TESTO SELEZIONATO:
Ad allertare i genitori è anche un altro elemento: dopo nemmeno 40 giorni il figlio viene promosso da fine-linea a capolinea. Gabriele non ha nemmeno il tempo per essere felice visto che, come ricostruito anche dalle sue conversazioni su WhatsApp, per lui iniziano giorni di grande stress. Il suo nuovo lavoro si svolge all’interno di una cabina dove si trova un macchinario che, a una temperatura elevata, si occupa della verniciatura dell’alluminio che poi verrà trasformato in lattina.
Il macchinario, davanti al quale si trova una semplice corda a un metro da terra, è composto da tre rulli. Alle due estremità quelli con la vernice e, in mezzo, quello che va più veloce e che fa muovere la lamiera. Nella fattispecie il compito del capolinea è quello di passare sotto la corda, andare alla base del rullo principale e - a macchina accesa - pulirlo per evitare la formazione delle micropolveri che avrebbero prodotto 16 metri di lamiera di scarto. Pulizia che avveniva con una sorta di «lungo cotton fioc» o a mano se quest’ultimo non era nei paraggi.
«Dopo averlo fatto affiancare dal suo amico Donato per una quindicina di giorni, è stato messo a lavorare in autonomia. Mi ricordo che una settimana prima aveva anche avuto un problema di versamento della vernice: era tornato tutto blu a mezzanotte dicendo che si era fermato a pulire tutto perché non voleva che quelli del turno della mattina trovassero sporco. Alcuni giorni prima dell’incidente aveva dei problemi con questa macchina e, come si legge dai sui messaggi, chiedeva aiuto a tutti. Voleva sentirsi adeguato al lavoro che gli avevano affidato, ma essere adeguato non vuol dire essere formato».

DATI FORNITI:

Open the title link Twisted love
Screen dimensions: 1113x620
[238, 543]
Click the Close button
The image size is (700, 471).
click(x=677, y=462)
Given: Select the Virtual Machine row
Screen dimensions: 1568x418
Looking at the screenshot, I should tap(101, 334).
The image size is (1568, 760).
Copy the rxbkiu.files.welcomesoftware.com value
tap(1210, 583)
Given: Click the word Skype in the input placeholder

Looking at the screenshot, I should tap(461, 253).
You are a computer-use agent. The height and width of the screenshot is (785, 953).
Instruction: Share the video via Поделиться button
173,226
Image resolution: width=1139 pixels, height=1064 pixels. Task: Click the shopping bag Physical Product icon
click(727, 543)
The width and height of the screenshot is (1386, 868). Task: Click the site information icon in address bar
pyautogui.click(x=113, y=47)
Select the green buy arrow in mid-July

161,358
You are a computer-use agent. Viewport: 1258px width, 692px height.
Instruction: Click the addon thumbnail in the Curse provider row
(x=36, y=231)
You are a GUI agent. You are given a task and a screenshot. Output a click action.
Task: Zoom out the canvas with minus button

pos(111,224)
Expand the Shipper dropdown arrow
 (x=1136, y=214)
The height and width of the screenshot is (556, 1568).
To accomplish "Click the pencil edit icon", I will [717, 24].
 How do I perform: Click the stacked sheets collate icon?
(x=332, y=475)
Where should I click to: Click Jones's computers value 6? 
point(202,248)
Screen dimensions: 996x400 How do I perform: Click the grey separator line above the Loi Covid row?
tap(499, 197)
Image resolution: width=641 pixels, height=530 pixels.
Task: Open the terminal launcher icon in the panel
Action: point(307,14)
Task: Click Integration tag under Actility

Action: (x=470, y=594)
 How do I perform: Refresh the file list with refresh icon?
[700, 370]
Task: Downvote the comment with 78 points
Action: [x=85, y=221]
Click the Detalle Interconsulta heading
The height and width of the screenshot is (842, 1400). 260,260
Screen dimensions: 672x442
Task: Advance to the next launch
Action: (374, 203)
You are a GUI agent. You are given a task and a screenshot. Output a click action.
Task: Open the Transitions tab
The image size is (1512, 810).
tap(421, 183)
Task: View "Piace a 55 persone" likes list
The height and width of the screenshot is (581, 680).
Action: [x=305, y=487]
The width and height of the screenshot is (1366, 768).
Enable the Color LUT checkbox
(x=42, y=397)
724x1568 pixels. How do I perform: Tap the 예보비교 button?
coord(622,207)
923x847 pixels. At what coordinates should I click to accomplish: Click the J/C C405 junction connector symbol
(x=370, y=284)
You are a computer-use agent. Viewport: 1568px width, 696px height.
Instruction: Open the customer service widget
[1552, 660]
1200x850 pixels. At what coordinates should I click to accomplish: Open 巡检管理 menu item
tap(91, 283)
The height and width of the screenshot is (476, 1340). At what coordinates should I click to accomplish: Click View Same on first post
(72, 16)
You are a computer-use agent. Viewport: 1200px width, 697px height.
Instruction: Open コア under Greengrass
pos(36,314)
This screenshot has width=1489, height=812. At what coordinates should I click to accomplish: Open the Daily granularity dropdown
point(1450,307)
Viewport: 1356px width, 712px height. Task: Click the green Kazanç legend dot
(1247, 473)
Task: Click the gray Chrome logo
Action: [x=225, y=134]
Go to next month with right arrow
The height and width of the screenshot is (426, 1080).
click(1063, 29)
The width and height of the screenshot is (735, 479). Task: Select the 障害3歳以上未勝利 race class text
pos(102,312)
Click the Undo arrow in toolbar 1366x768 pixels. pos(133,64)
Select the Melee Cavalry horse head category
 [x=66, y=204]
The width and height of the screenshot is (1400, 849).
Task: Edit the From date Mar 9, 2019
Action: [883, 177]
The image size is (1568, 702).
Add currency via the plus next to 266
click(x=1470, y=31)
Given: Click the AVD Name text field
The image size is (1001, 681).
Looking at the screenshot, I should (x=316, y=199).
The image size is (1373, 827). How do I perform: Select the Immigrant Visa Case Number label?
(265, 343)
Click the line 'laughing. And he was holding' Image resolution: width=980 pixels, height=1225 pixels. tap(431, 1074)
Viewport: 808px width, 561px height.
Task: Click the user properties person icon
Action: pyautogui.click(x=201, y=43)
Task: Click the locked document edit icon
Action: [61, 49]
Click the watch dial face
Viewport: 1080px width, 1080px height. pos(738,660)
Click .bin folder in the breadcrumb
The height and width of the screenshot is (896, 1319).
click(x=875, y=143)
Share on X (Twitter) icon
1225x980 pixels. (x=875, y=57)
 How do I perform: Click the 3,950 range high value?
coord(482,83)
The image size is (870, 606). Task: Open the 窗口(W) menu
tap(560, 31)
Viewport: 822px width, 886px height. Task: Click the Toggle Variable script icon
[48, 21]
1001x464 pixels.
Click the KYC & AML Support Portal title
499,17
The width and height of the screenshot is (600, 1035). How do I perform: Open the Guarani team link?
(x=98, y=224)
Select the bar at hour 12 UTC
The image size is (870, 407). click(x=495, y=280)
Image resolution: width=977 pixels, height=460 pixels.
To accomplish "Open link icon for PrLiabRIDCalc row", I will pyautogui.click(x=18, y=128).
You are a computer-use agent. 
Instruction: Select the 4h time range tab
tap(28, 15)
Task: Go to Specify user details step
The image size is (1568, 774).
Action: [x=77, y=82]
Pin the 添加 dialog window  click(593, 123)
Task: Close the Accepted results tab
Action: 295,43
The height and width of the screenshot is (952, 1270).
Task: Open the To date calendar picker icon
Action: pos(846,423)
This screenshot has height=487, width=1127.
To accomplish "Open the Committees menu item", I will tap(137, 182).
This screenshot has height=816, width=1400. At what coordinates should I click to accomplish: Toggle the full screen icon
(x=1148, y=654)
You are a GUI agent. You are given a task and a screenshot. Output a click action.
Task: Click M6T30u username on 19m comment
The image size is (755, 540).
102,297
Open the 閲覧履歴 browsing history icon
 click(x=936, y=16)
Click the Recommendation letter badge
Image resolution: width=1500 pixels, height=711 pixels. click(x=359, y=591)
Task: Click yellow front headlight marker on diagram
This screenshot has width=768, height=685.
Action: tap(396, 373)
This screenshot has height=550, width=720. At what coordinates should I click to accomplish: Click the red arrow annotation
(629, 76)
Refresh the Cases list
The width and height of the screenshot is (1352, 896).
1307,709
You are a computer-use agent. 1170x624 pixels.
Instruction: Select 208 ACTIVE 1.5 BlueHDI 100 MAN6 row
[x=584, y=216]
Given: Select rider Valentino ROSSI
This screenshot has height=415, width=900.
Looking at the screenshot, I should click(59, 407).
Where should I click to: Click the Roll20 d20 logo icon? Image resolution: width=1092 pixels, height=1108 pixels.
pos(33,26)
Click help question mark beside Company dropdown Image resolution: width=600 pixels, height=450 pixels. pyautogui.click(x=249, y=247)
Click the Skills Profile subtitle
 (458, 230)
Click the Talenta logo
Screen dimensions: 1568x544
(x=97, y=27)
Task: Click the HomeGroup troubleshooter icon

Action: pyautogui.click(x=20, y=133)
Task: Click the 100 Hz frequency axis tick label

VERIFICA LA COMPRENSIONE:
1. Modifica il brano sull'incidente in fabbrica: riporta tutto ciò che va da "Il macchinario, davanti" giù fino a "era nei paraggi.", mettendo "fune" al posto di "corda".
2. Prosegui il brano sull'incidente in fabbrica a partire dalla sua ultima frase.

SOLUZIONI PROPOSTE:
1.
Il macchinario, davanti al quale si trova una semplice fune a un metro da terra, è composto da tre rulli. Alle due estremità quelli con la vernice e, in mezzo, quello che va più veloce e che fa muovere la lamiera. Nella fattispecie il compito del capolinea è quello di passare sotto la fune, andare alla base del rullo principale e - a macchina accesa - pulirlo per evitare la formazione delle micropolveri che avrebbero prodotto 16 metri di lamiera di scarto. Pulizia che avveniva con una sorta di «lungo cotton fioc» o a mano se quest’ultimo non era nei paraggi.

2.
Stritolato per 28 minuti
Così si arriva a quel 10 aprile 2019. Gabriele esce di casa con la maglia della sua squadra del cuore, il Milan. Arrivato a lavoro offre il caffè ai colleghi, anche a quello juventino che lo prendeva in giro per la sconfitta del sabato precedente. Poi entra nella cabina. Quel giorno si verniciava con il verde e il beige. Nei paraggi il cotton fioc non c’era e così pulisce a mano il rullo principale. Ed è lì che, probabilmente, il suo guanto si incastra nella bobina trascinandosi dietro anche il suo corpo.
«Rimarrà stritolato dalla macchina per 28 minuti. Nessuno si era accorto di nulla. A un certo punto la figura jolly che lo affiancava in alcune manovre va in cabina, ma non lo trova. Chiede così al RSPP (responsabile del servizio di prevenzione e protezione, ndr) dov’era Gabriele. Si girano e lo trovano crocifisso a due metri d’altezza».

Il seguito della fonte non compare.